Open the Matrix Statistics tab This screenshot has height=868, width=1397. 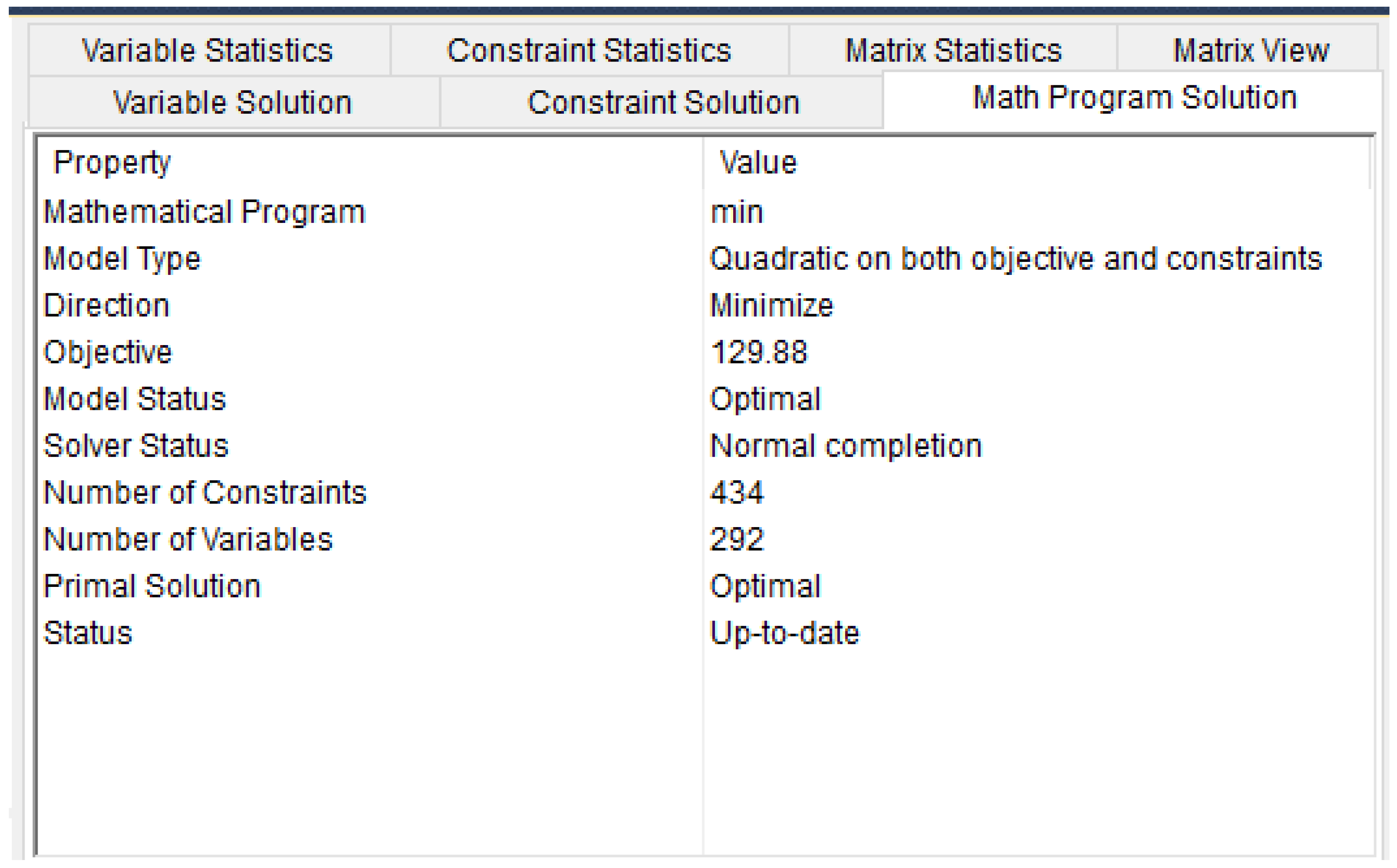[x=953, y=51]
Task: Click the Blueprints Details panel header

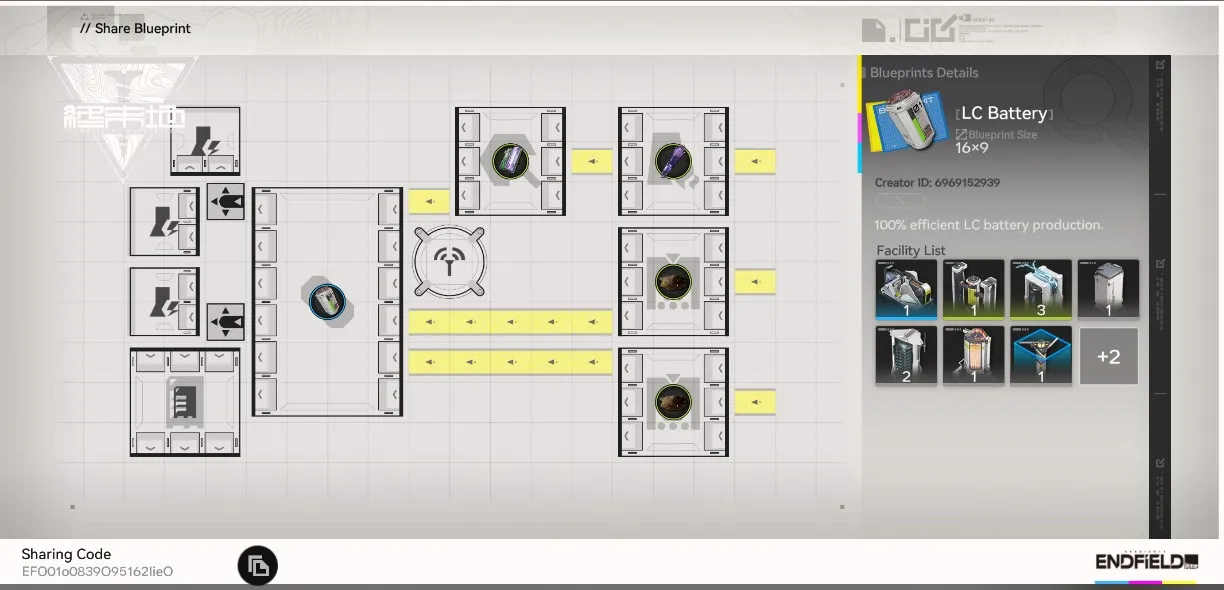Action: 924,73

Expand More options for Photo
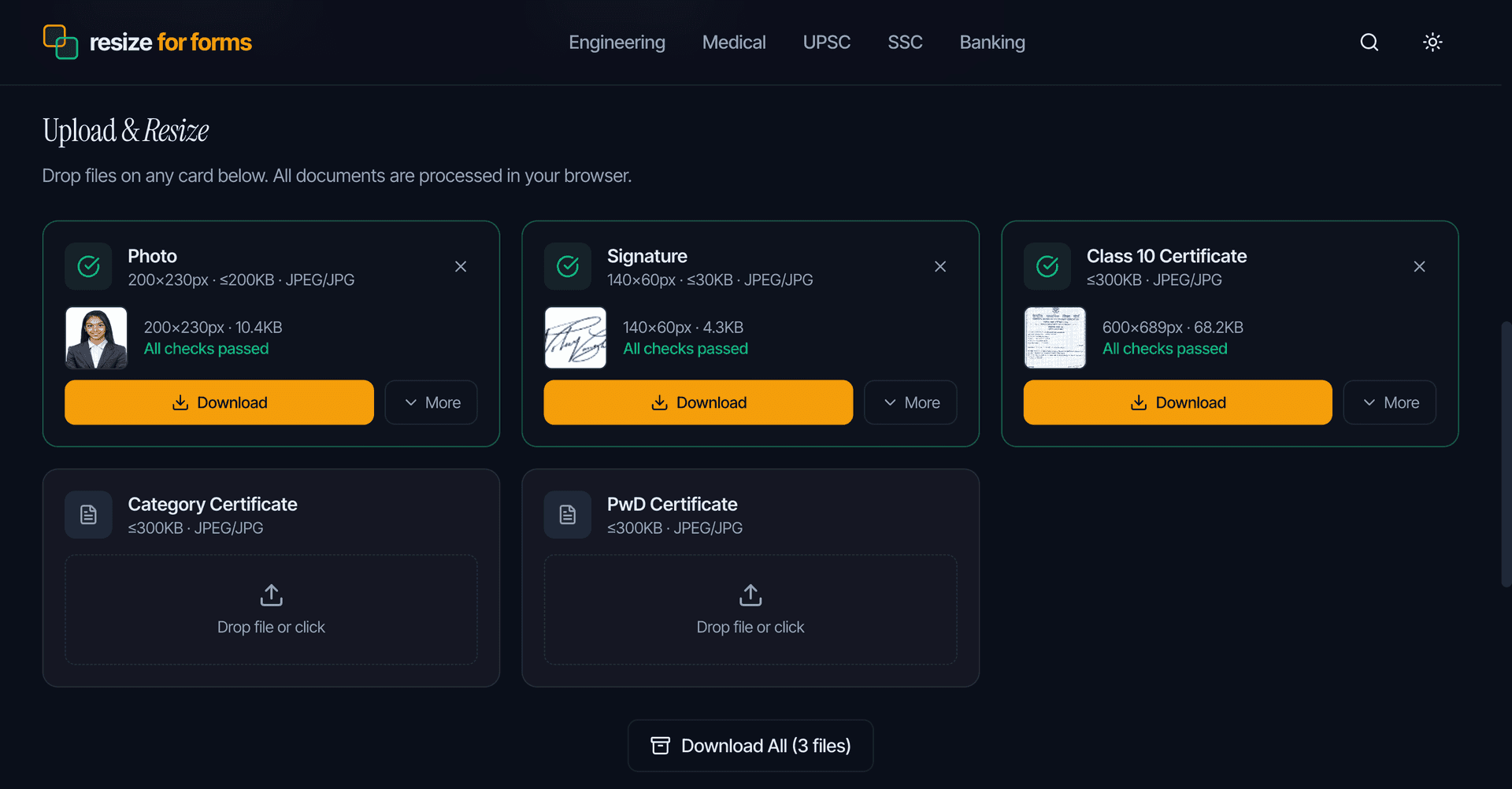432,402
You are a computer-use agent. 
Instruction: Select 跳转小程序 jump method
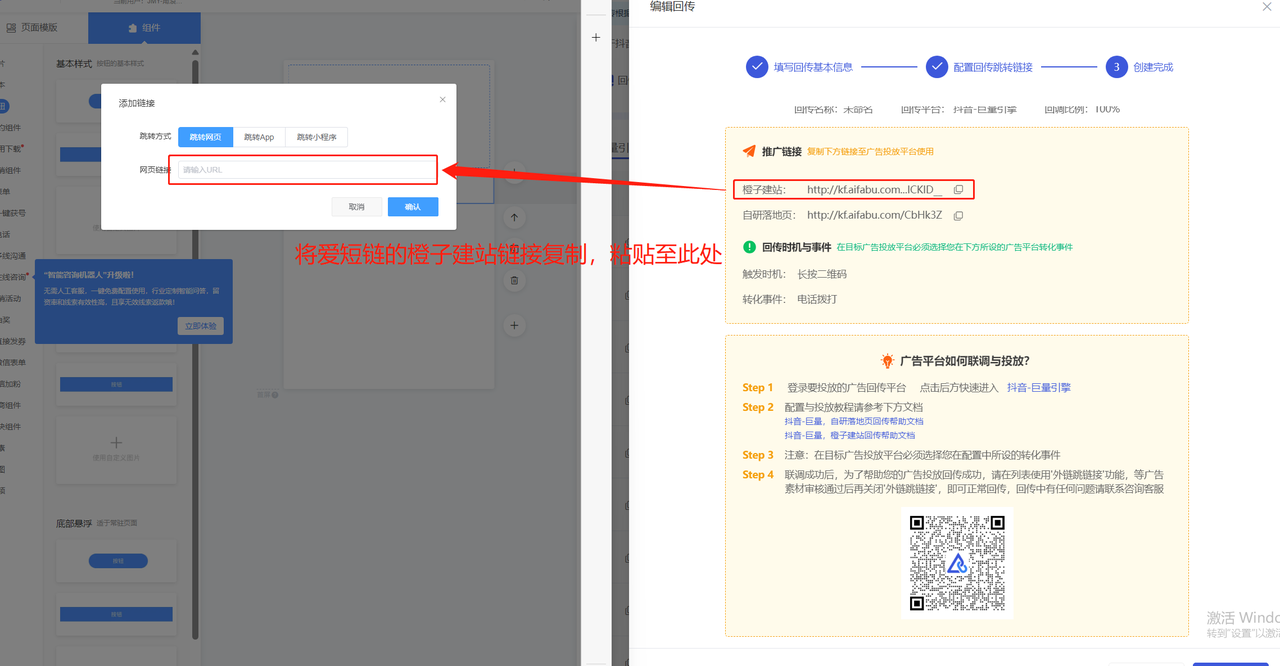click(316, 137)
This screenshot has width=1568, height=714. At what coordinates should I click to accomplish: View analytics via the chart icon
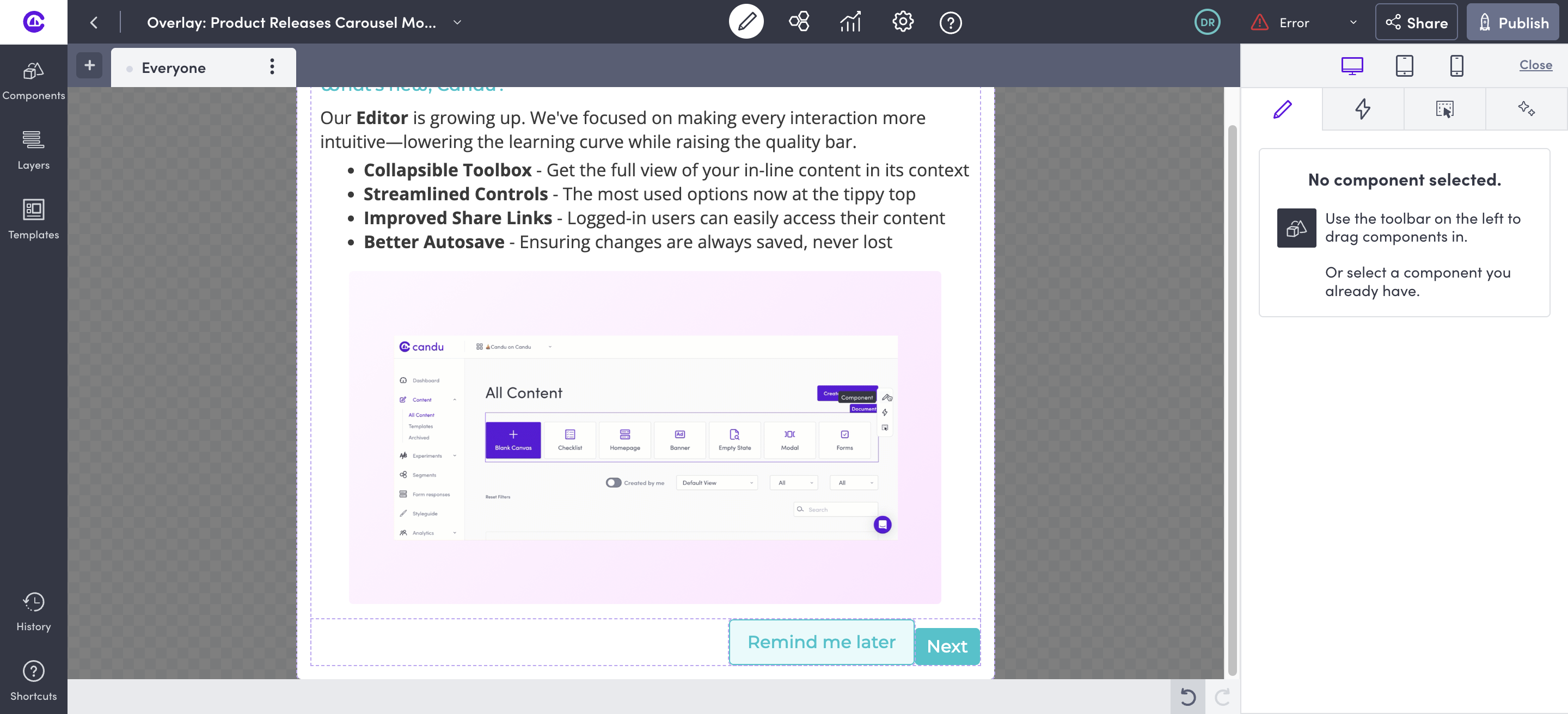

****

=== TO DO ===
Could you rewrite the listing as a numbered list, starting at the line containing "Expand More options for Photo" and running through the end of the listing, with both ends included, blank lines skipped, and the pictures left out?

=== WRITTEN SOLUTION ===
1. Expand More options for Photo
2. 432,402
3. You are a computer-use agent. 
4. Instruction: Select 跳转小程序 jump method
5. click(316, 137)
6. This screenshot has width=1568, height=714. At what coordinates should I click to accomplish: View analytics via the chart icon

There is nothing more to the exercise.